Pakistan unexpectedly holds rates ahead of IMF loan review
Islamabad: Pakistan unexpectedly left the discount rate unchanged in a second straight meeting with expectations of a drop in consumer prices despite market expectations for prices to remain elevated.
State Bank of Pakistan Governor Jameel Ahmad said in an analyst briefing that the target rate is in line with International Monetary Fund conditions for a tighter policy ahead of a loan program review due November. Monetary policymakers raised rates by a cumulative 600 basis points since January as part of a pledge for Pakistan to clinch $3 billion in bailout loans.
The central bank maintained the target rate at 22 per cent, according to a statement on Thursday.
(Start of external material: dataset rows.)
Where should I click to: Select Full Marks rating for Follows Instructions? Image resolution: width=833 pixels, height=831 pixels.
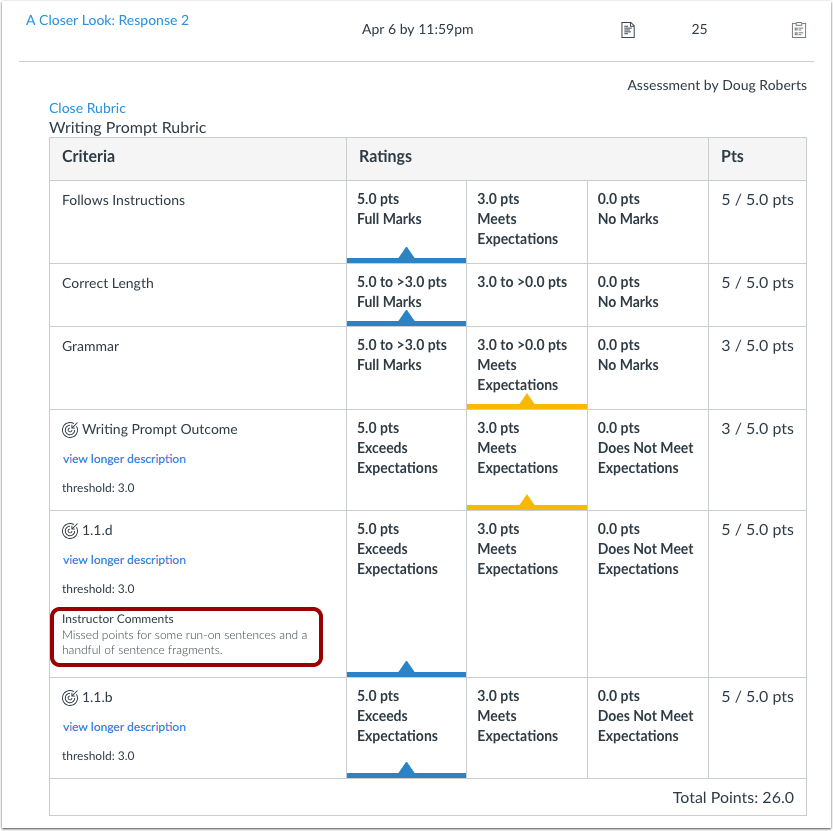pos(405,219)
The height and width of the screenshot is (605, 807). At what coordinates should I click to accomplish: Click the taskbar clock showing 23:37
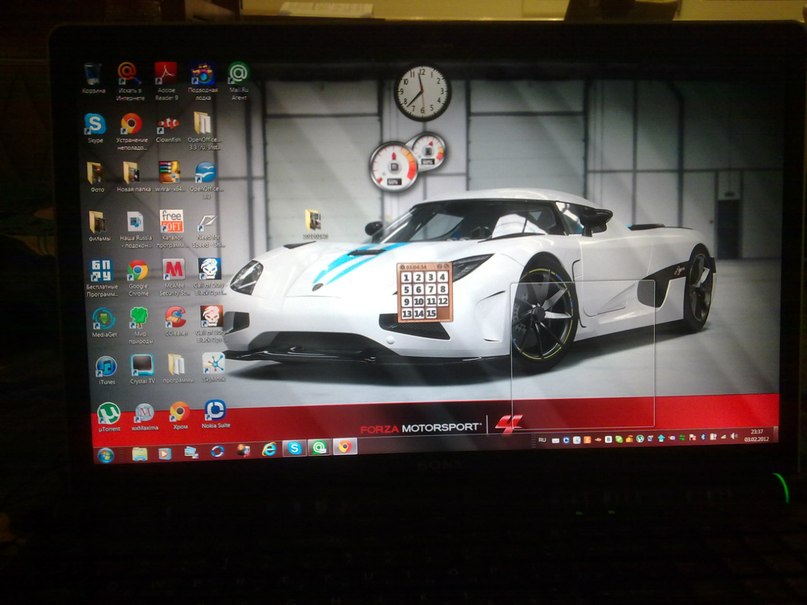tap(757, 435)
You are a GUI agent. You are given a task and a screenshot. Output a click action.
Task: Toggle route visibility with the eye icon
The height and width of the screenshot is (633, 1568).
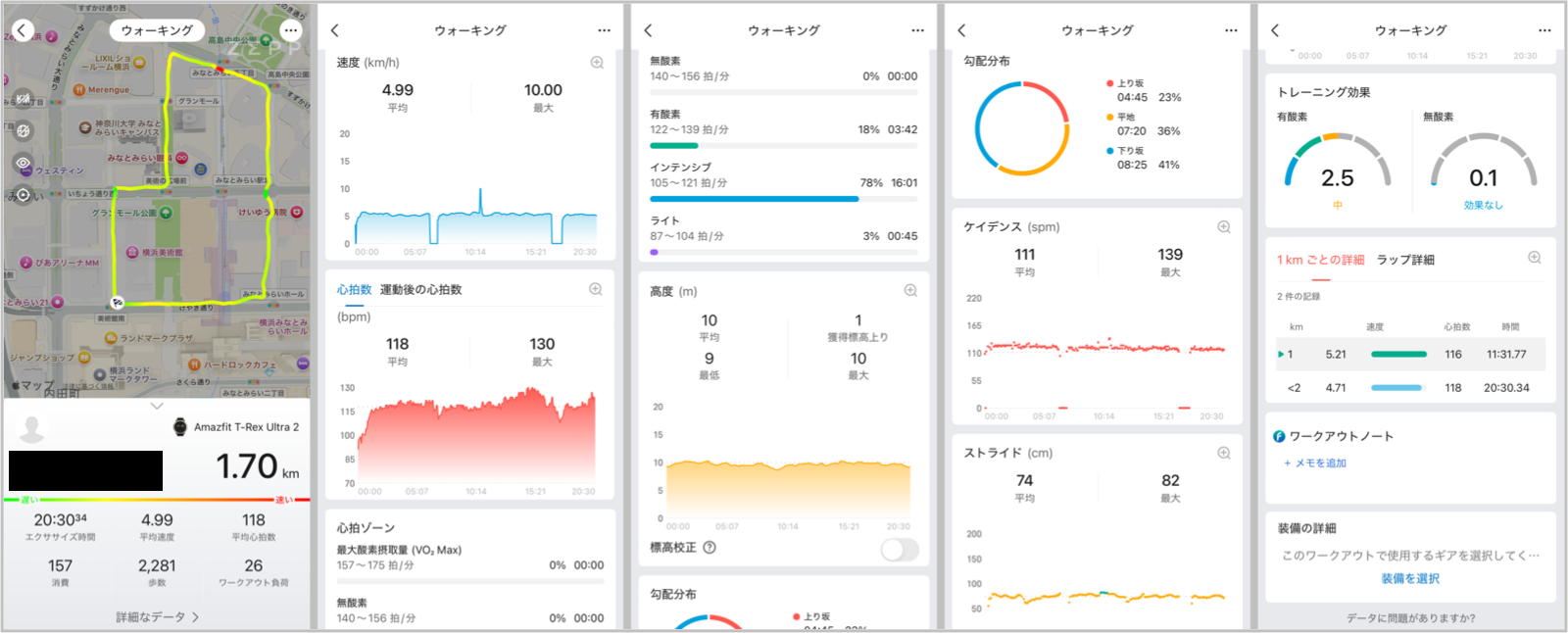(x=24, y=163)
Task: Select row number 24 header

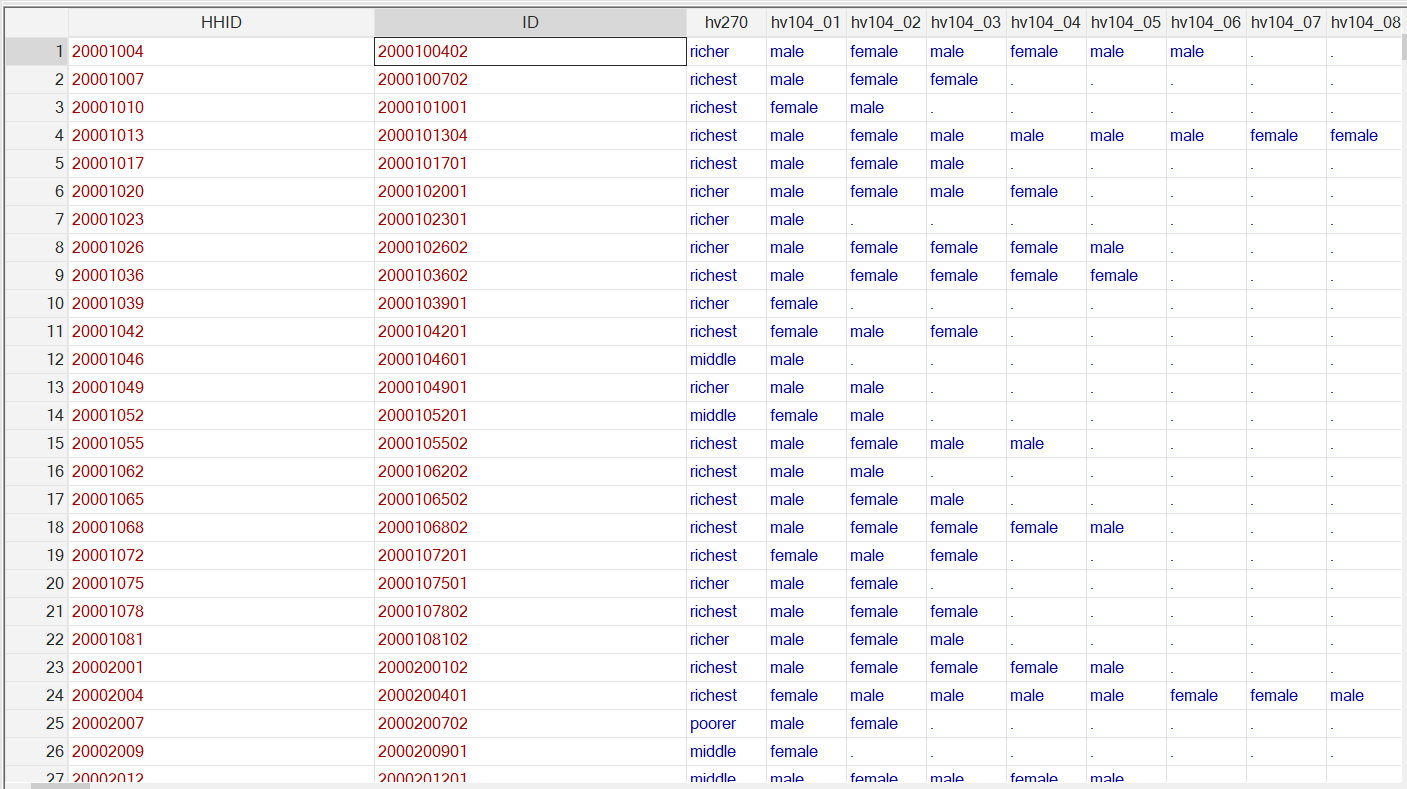Action: pos(35,695)
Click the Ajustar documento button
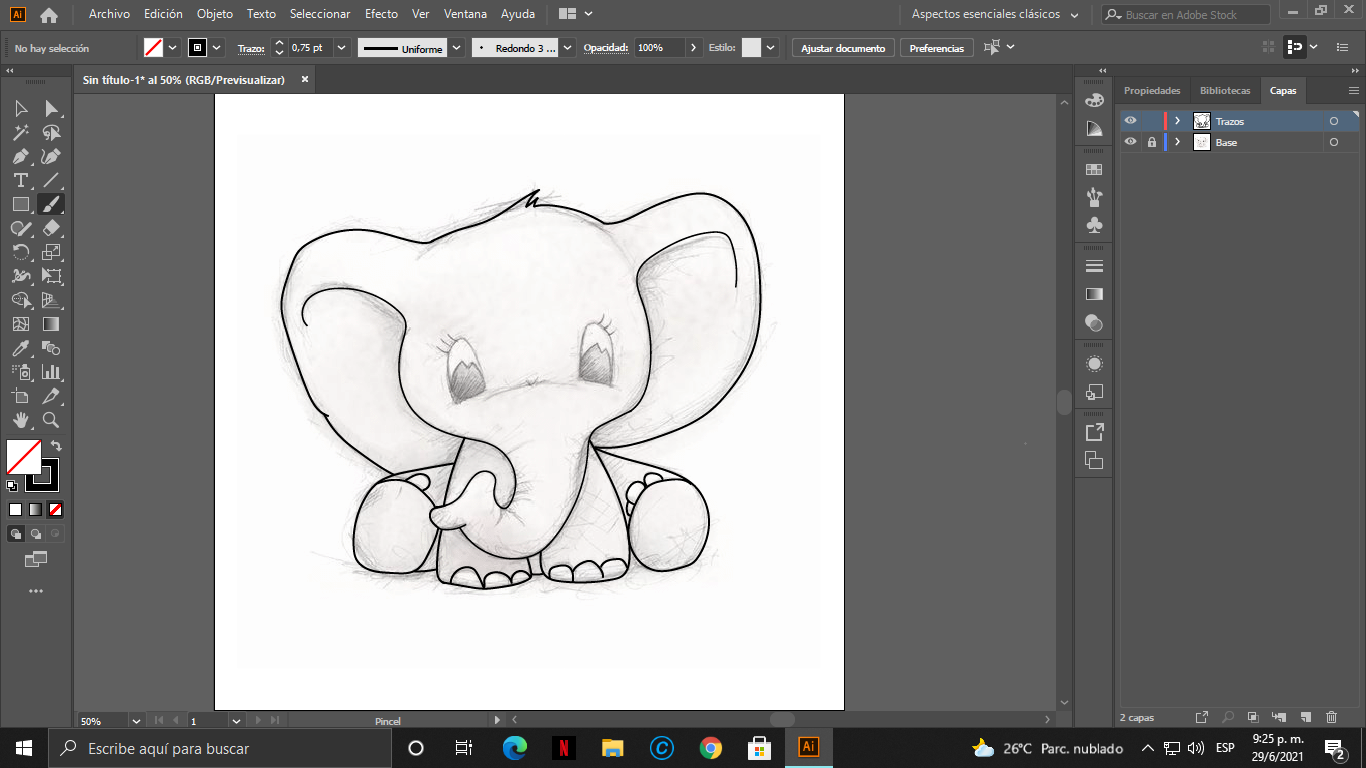 [843, 48]
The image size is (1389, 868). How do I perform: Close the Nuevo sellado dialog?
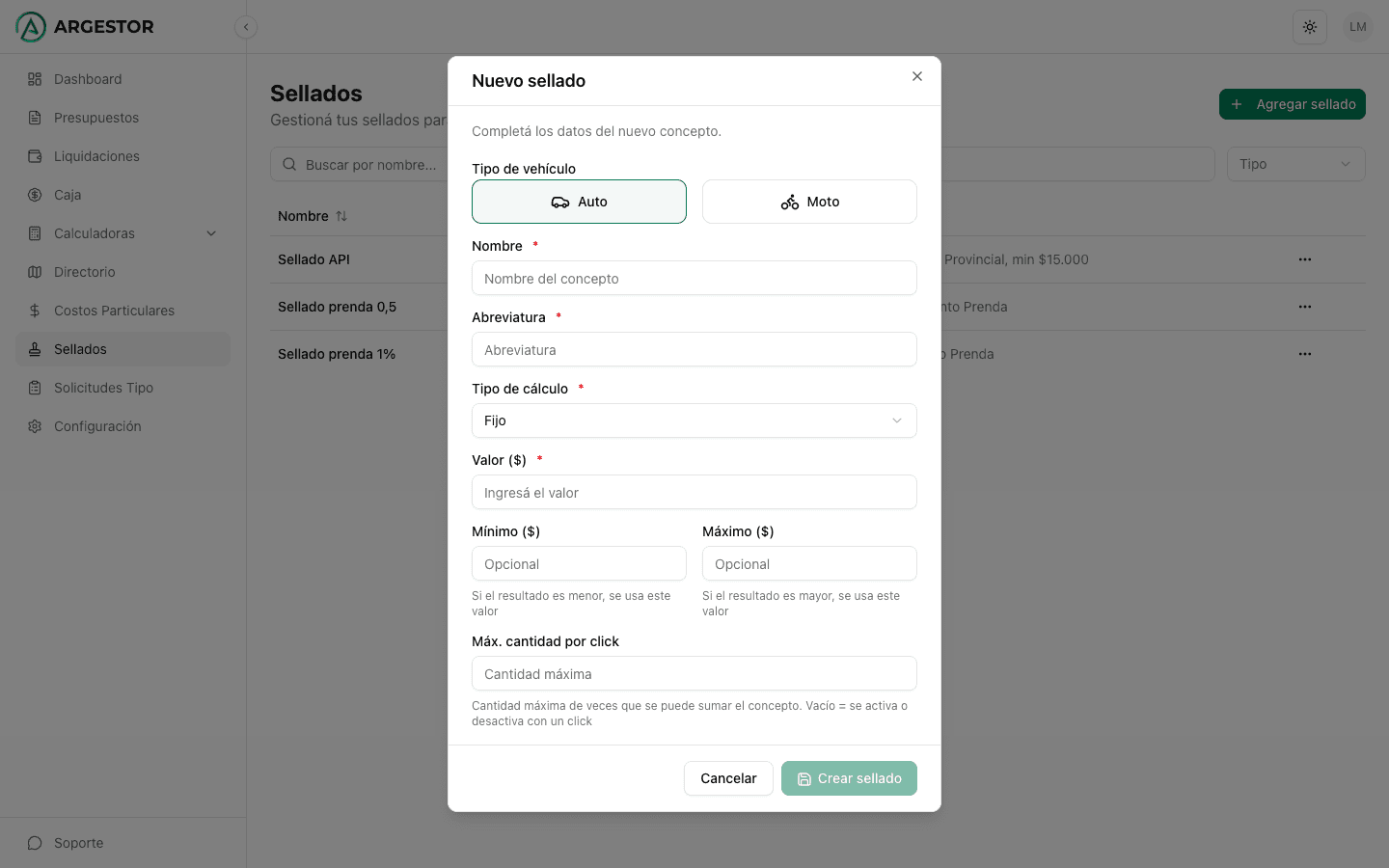pyautogui.click(x=917, y=76)
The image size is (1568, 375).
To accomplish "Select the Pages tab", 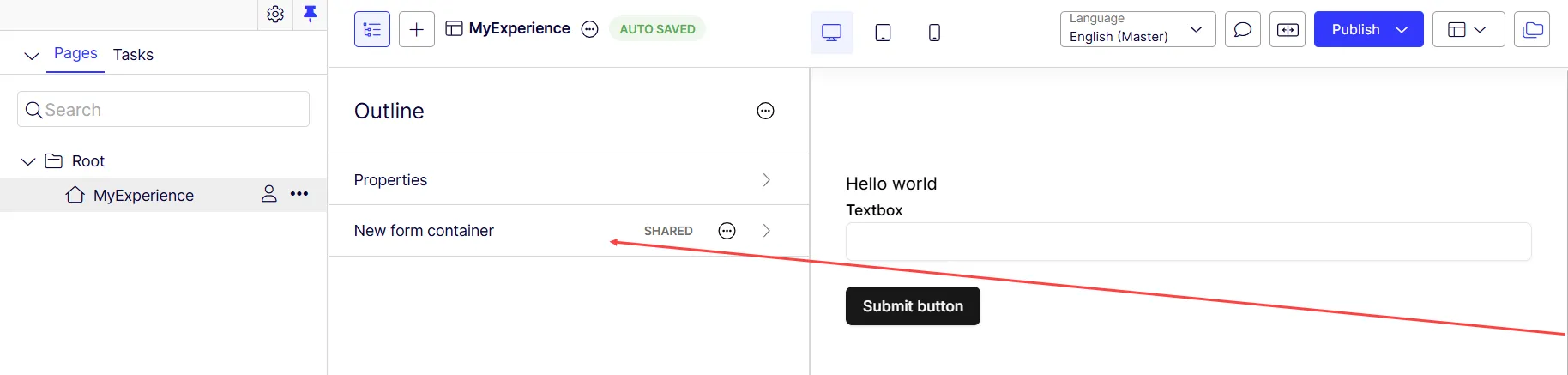I will pos(75,53).
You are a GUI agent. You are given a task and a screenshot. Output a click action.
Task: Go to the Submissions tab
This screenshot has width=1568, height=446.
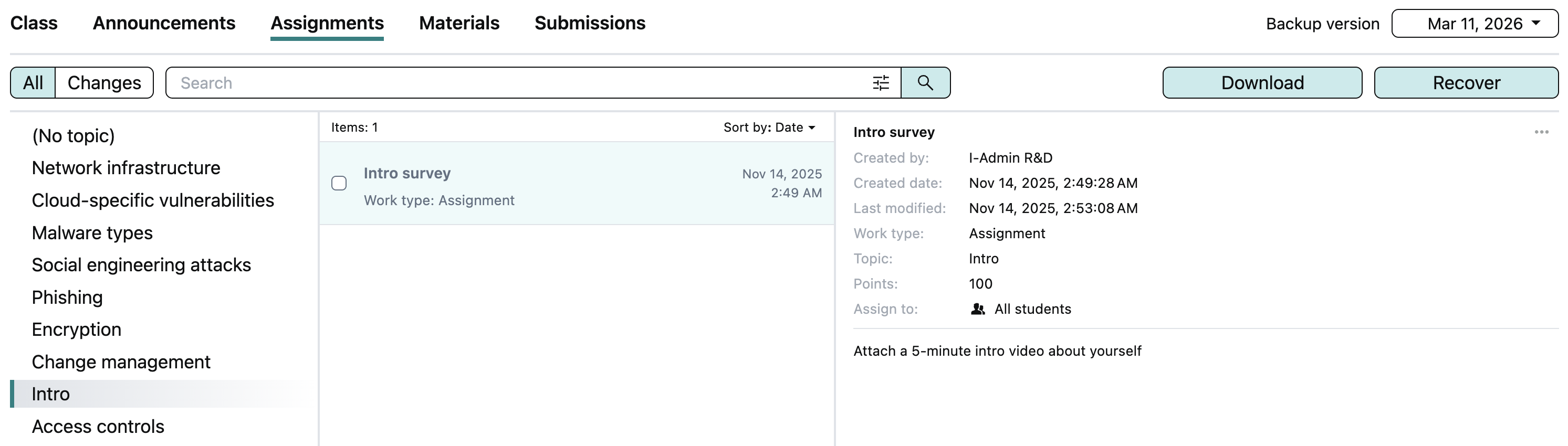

Only four of the 41 economists surveyed by Bloomberg predicted a hold, the rest expected a hike.
The Monetary Policy Committee assessed that the tight stance, improved agriculture outlook, and recent administrative and regulatory reforms will help achieve the medium-term inflation target, the central bank said in a statement. Domestic demand will remain contained due to elevated interest rates and fiscal consolidation, it added.
The decision surprised analysts as the central bank offered more than a 25 per cent yield in a treasury bill auction last week. Pakistan’s central bank clarified that majority of the bids were not that high and closer to the previous auction. Pakistan’s benchmark stock index is down 7 per cent since its recent peak last month on fears of elevated inflation and the possibility of a rate hike.
The South Asian nation can’t afford any delays in getting funds under the program. The nation has payments of about $24.5 billion in the financial year started July and the next IMF tranche is due in December. About $11 billion of total payments will be rolled-over while inflows are estimated at $14 billion for fiscal 2024, said governor Ahmad.